THE Earl of Cardigan is hopeful a High Court ruling to remove one of the Savernake Estate trustees could help to secure its future.

In Friday’s ruling Mr Justice Newey concluded that trustees John Moore, a barristers' clerk, and Wilson Cotton, a private tax service partner, had failed to “achieve the repair and re-letting” of a house on the estate and failed to take steps to obtain possession of another estate property.

As a result, the estate lost more than £60,000. The judge said the trustees should pay it to the trust in compensation. He said Mr Moore, who had been paid more than £100,000 in the last six years, was not entitled to charge for his services.
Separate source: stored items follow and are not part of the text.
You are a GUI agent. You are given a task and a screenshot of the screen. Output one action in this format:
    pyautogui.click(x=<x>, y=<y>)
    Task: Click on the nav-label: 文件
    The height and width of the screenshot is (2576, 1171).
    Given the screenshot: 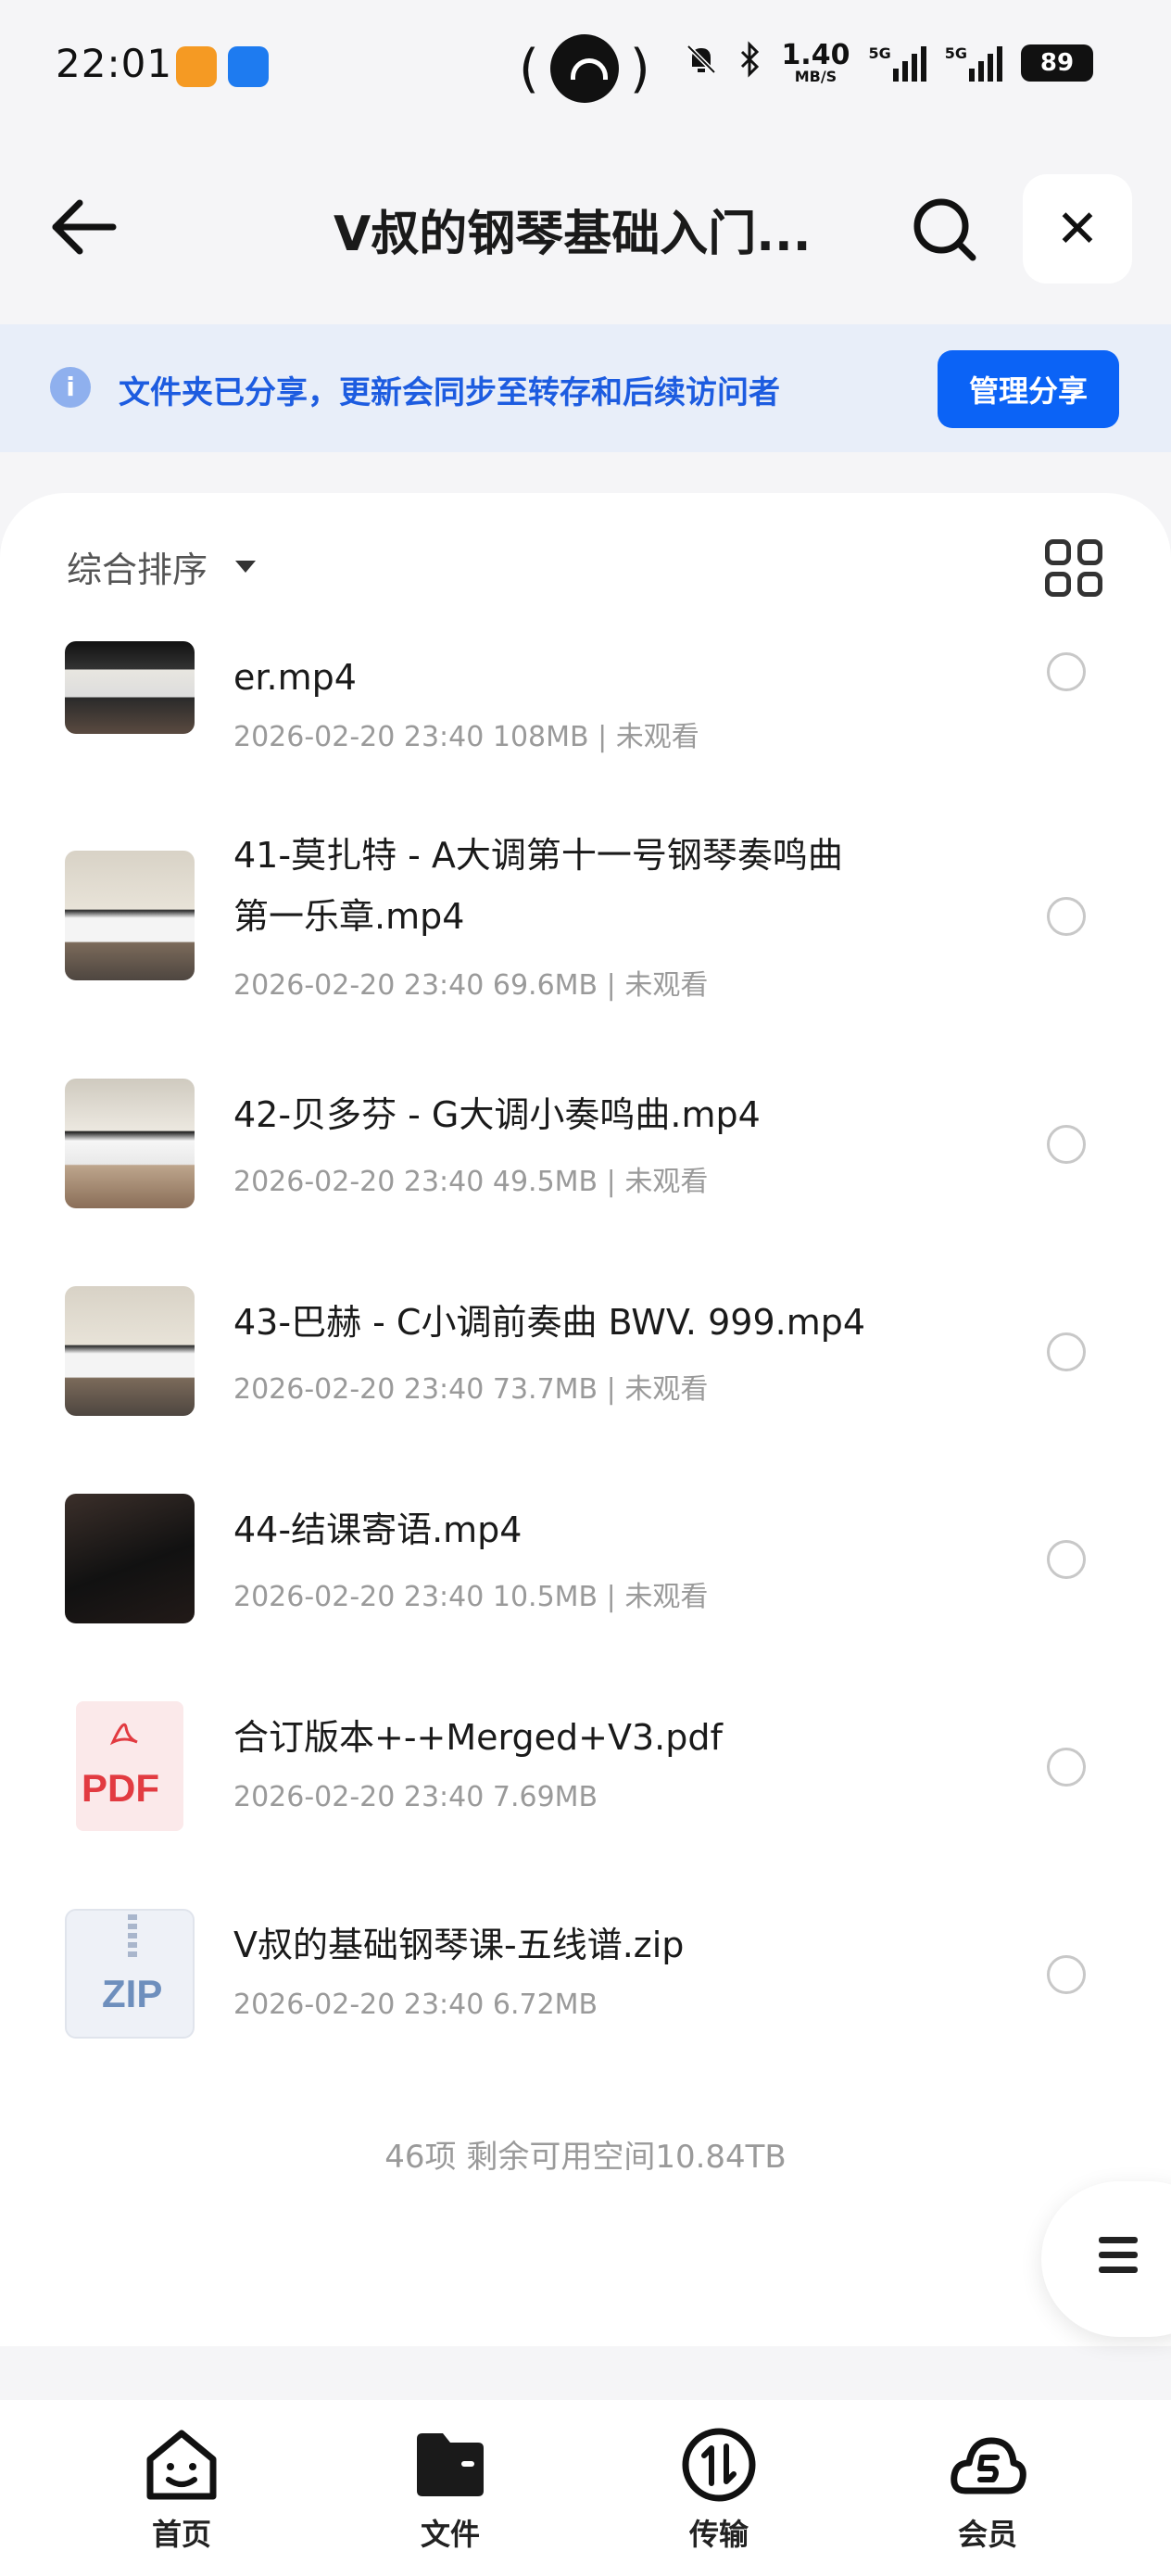 What is the action you would take?
    pyautogui.click(x=450, y=2534)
He refused to authorise the payments and said Mr Moore should repay the money. He said Mr Cotton should stay as a trustee but ruled Mr Moore should be removed once Tottenham House has been sold.

Last month Lord Cardigan, 61, who lives in Savernake Lodge on the estate with his wife Joanna and one-year-old daughter Sophie, failed to block the sale of the £11.5 million sale of his ancestral home.
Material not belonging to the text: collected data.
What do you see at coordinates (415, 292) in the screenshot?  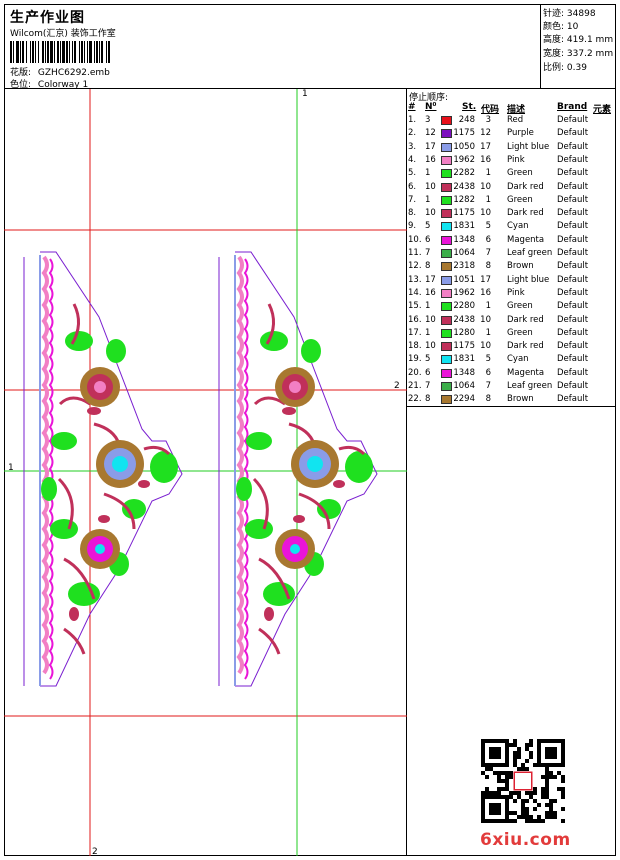 I see `row-index: 14.` at bounding box center [415, 292]. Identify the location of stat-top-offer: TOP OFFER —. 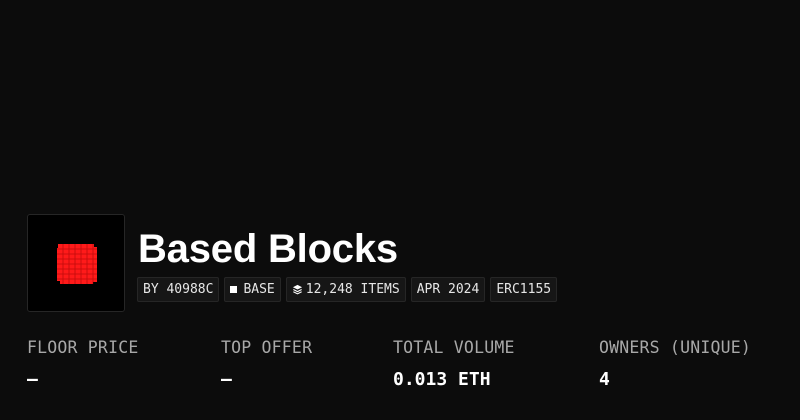
(266, 364).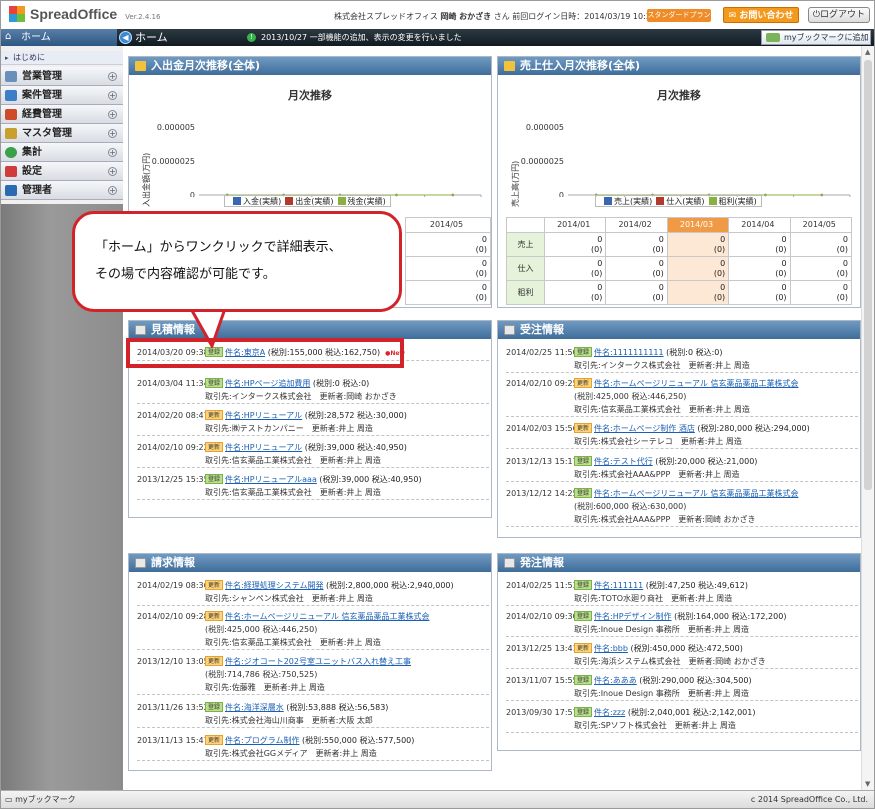  Describe the element at coordinates (62, 172) in the screenshot. I see `sidebar-item-settings: 設定 +` at that location.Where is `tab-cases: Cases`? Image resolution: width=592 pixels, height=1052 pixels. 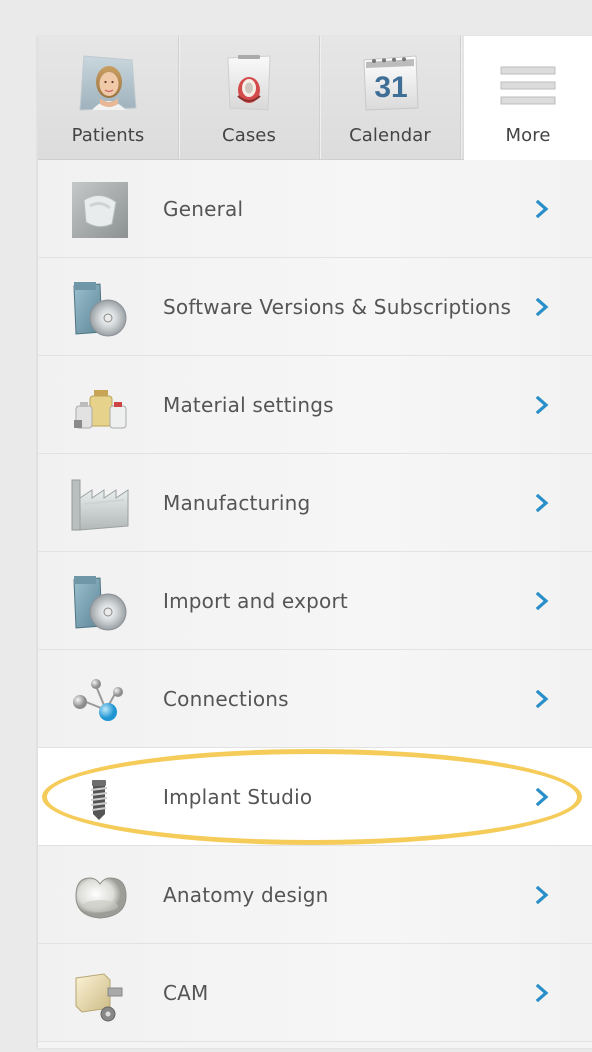 tab-cases: Cases is located at coordinates (250, 98).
He said: “We fought tooth and nail to avoid the sale of Tottenham House and sadly we weren’t successful, so the sale of Tottenham House, it is anticipated, will complete later this month.

“The dust of the battle is very much settling but I very much hope that this means I have saved Savernake Estate and Savernake Forest from being broken up and sold because both trustees told the court that once they sold Tottenham House they would then press on to split up or sell the 1,000-year-old estate, not just the forest but all the farms, cottages, houses, the entire shebang, which has never once been bought or sold since 1066.
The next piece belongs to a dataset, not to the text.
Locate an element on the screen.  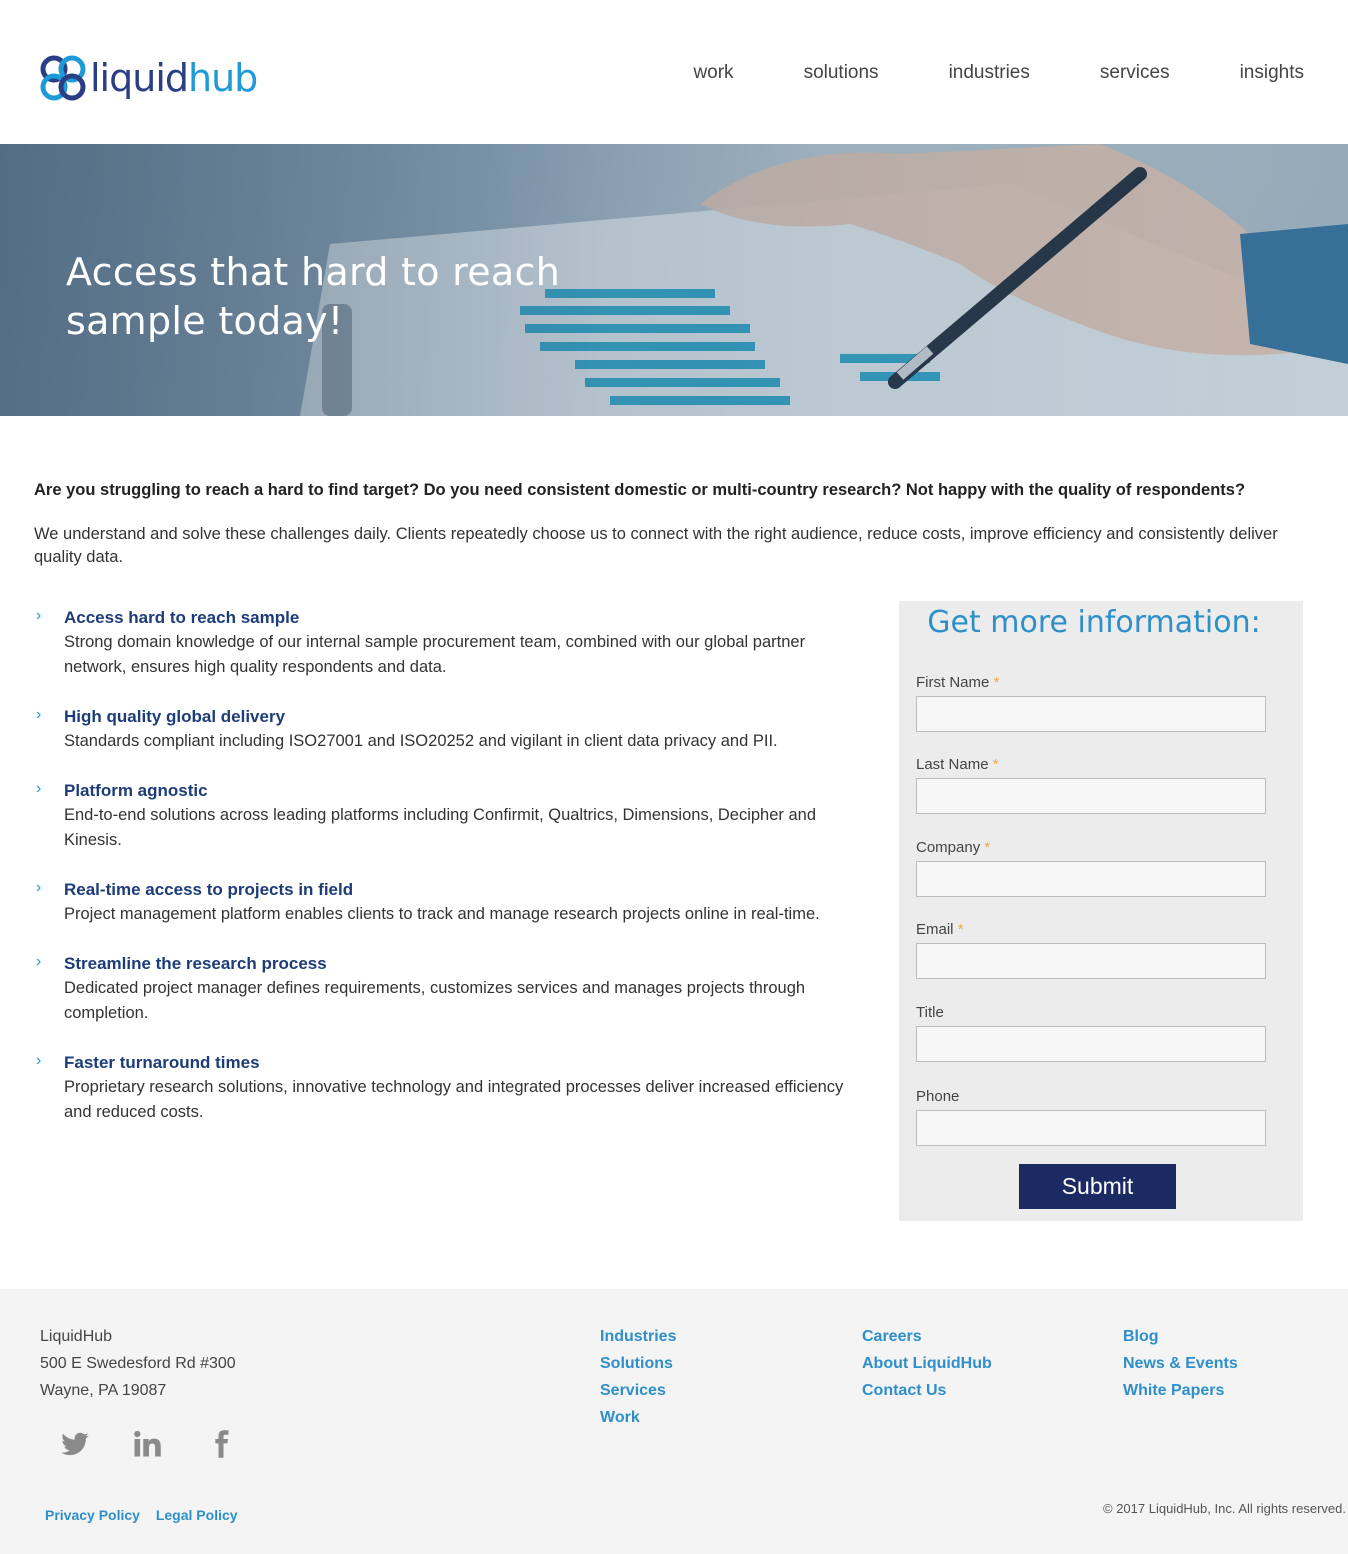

“With this removal of one of the trustees and his replacement by an independent professional, I very much hope that I have saved the estate from that grisly fate.”

Lord Cardigan is one of the main beneficiaries of the trust, holding 49 per cent, with his son, Viscount Savernake, holding the other 51 per cent.

He said: “Anyone visiting the estate now will find it in quite a sad state. If there is any consolation to me in the heartbreaking sale of Tottenham House it is that there is now going to be a pile of money to plant more trees, repair rotten fences and try and make good some of the horrors that have happened in the last five years.

“Order has also got to be created back at my house with that money.

"I’ve had no hot water since 2011, there’s been no heating in that house for three-and-a-half years. Rain water is pouring into my bedroom and the ceiling of the adjacent bedroom has totally collapsed.”

His legal team is considering appeal options against the decision to keep Mr Cotton as a trustee.